The BFI Classics series has often felt like a ghetto for well-researched love letters to mislaid masterpieces. While some of the titles in the collection have been fully deserving of this comprehensive format of detail and analysis, other selections would have been better served as far shorter articles in Sight and Sound or on this website. The quality of writing has always been to the highest standard but the films selected have sometimes seemed a wee bit less essential than others so far ignored. Nine pounds for ninety pages on a film you might have trouble finding at even the most diligently catalogued video shop often seems extravagant. The annoying recurrence of these obscure titles within the range has meant collecting the series as a whole is financially off-putting.

So along comes Richard Taylor's long, hard look at October, the type of film crying out for the BFI Classics treatment. Whereas other writers have to spend just as much time advocating their selection as they do examining their chosen classic (could this be because the films themselves offer so little to discuss?), Taylor's choice feels perfect for the series. Eisenstein's 1927 epic restaging of the Ten Days That Shook the World is a film that embodies that moment in political and social history.
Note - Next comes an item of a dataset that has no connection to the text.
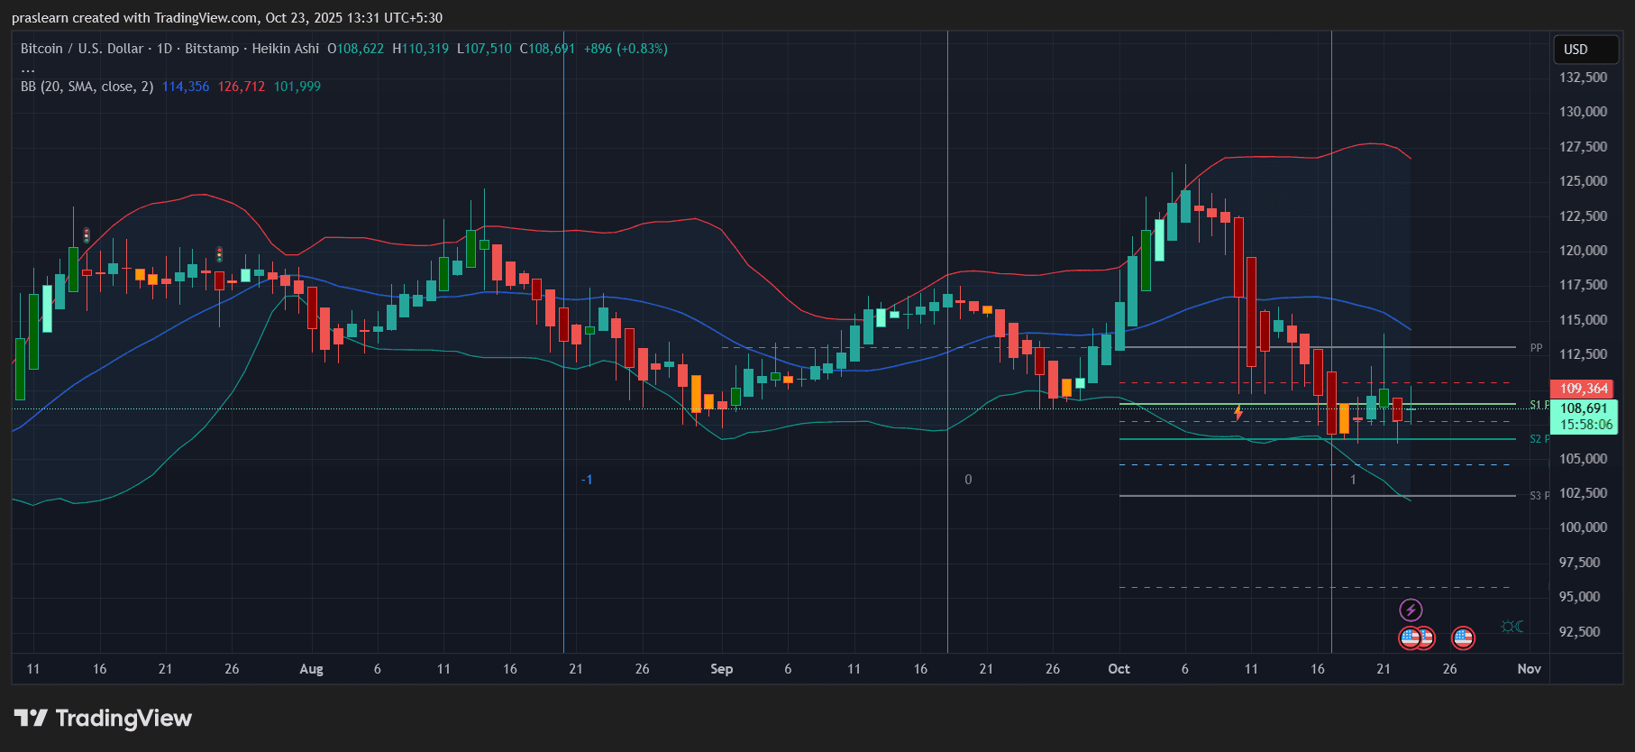Open the purple lightning event icon

[x=1411, y=610]
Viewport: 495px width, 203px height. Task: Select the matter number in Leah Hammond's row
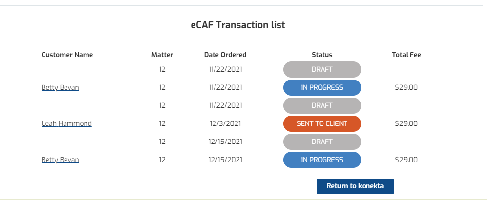(x=162, y=124)
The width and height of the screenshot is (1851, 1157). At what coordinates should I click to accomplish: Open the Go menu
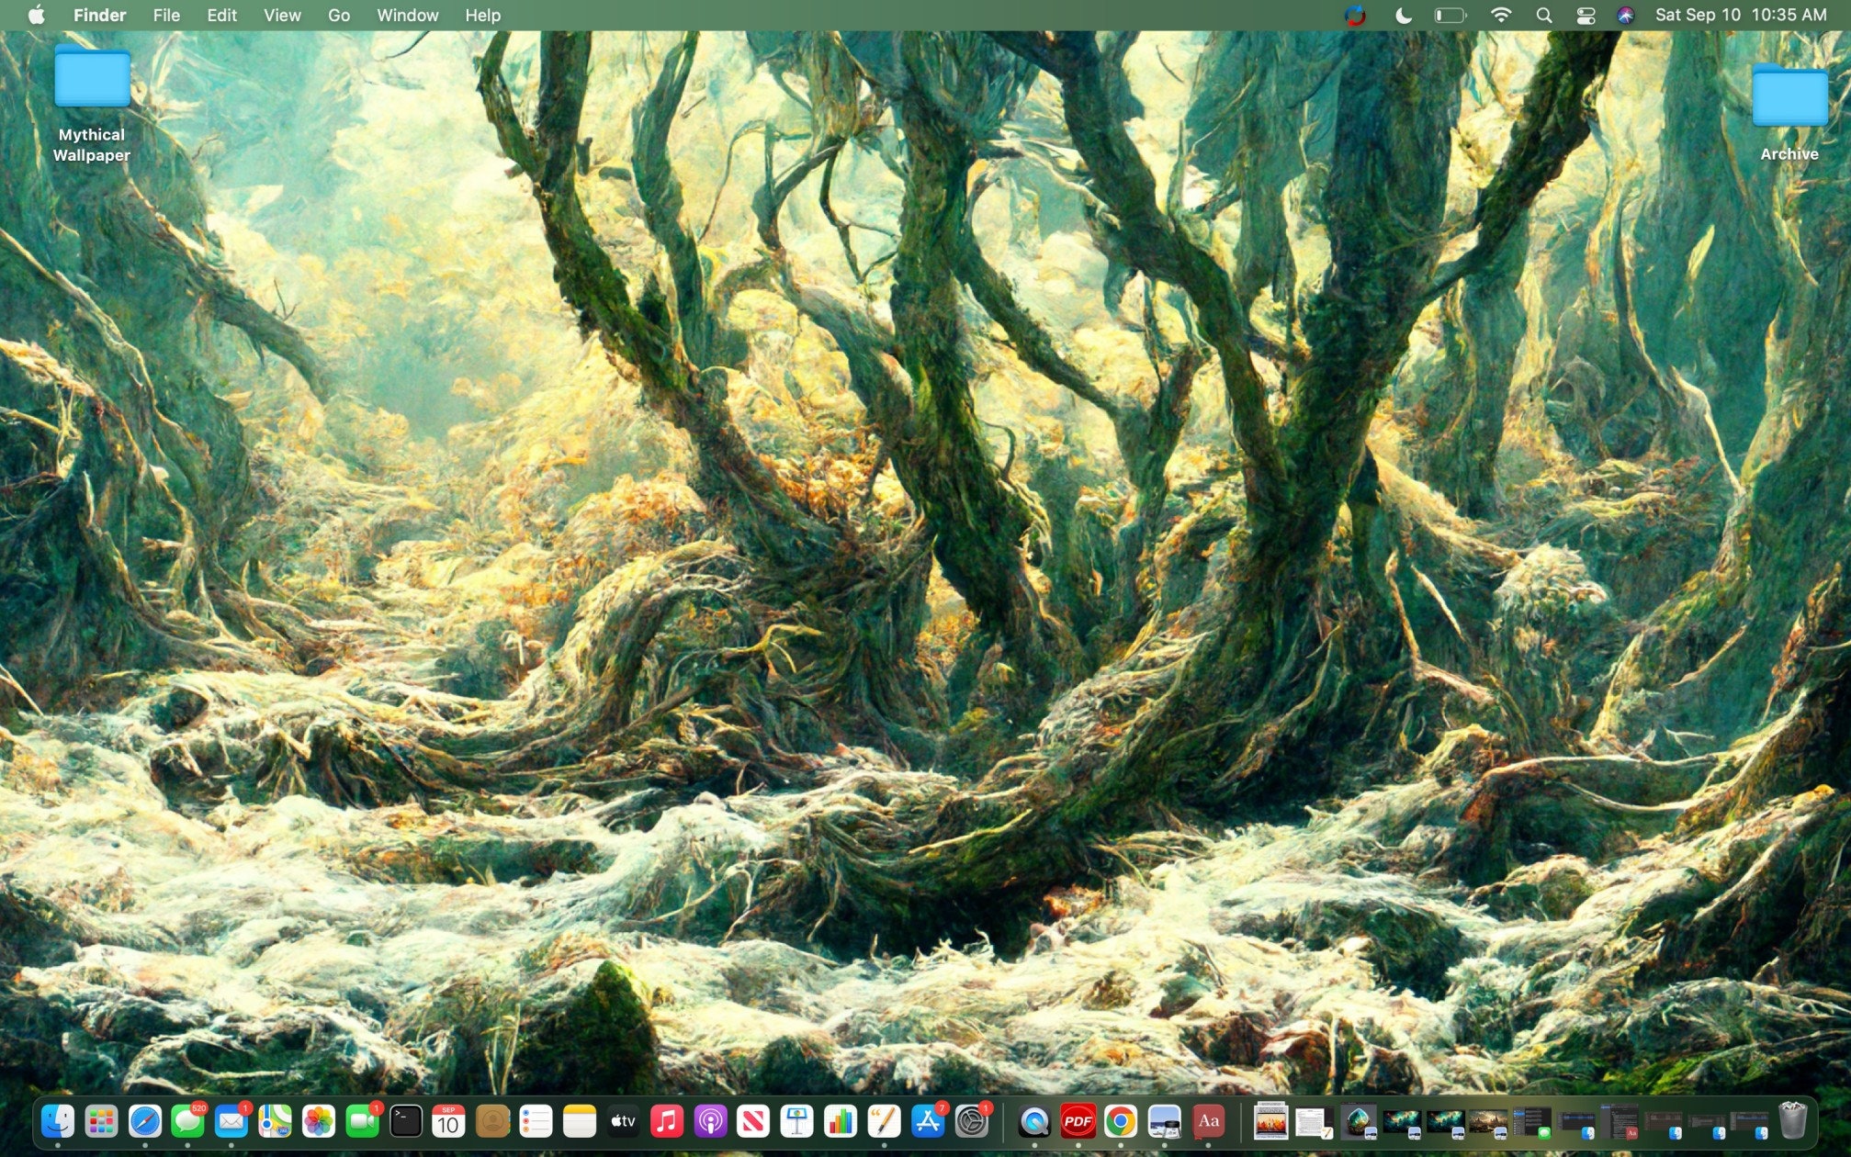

The methods that Eisenstein perfected in this production are culturally historical. As Taylor details the true story of the October revolution and the back-story behind the production one never feels like this is a justification to suspicious audience. October is a significant inspiration to the way films are edited for contemporary audiences, a technical milestone and the experimental nature of its direction making it an enjoyable watch today. No sonnet to its status takes up valuable space in Taylor's rich critique, for such tub-thumping is made unnecessary by the sheer variety of angles this work of art demands to be considered from.

The scene-by-scene analysis is concise, allowing you room to form your own ideas and interpretations. In many ways Taylor's style is dependent on you creating a personal understanding of what Eisenstein intended with his rich mixture of montage and, in October more than any other work, mise-en-scène. The real meat and gravy however, is in the juicy anecdotes of the film's production. One of many highlights detailed is when a Chief of Police stages a robbery for fuses. These episodic interruptions give Taylor's history the quirkiness of a great novel. It is examples like these that betray October's production history as not just one of the great tales of early cinema but a fascinating, representative footnote in the USSR's foundling steps. Let's hope the BFI take Richard Taylor's enjoyable, intelligent style and inspired choice as milestone for all other entries in this series to emulate.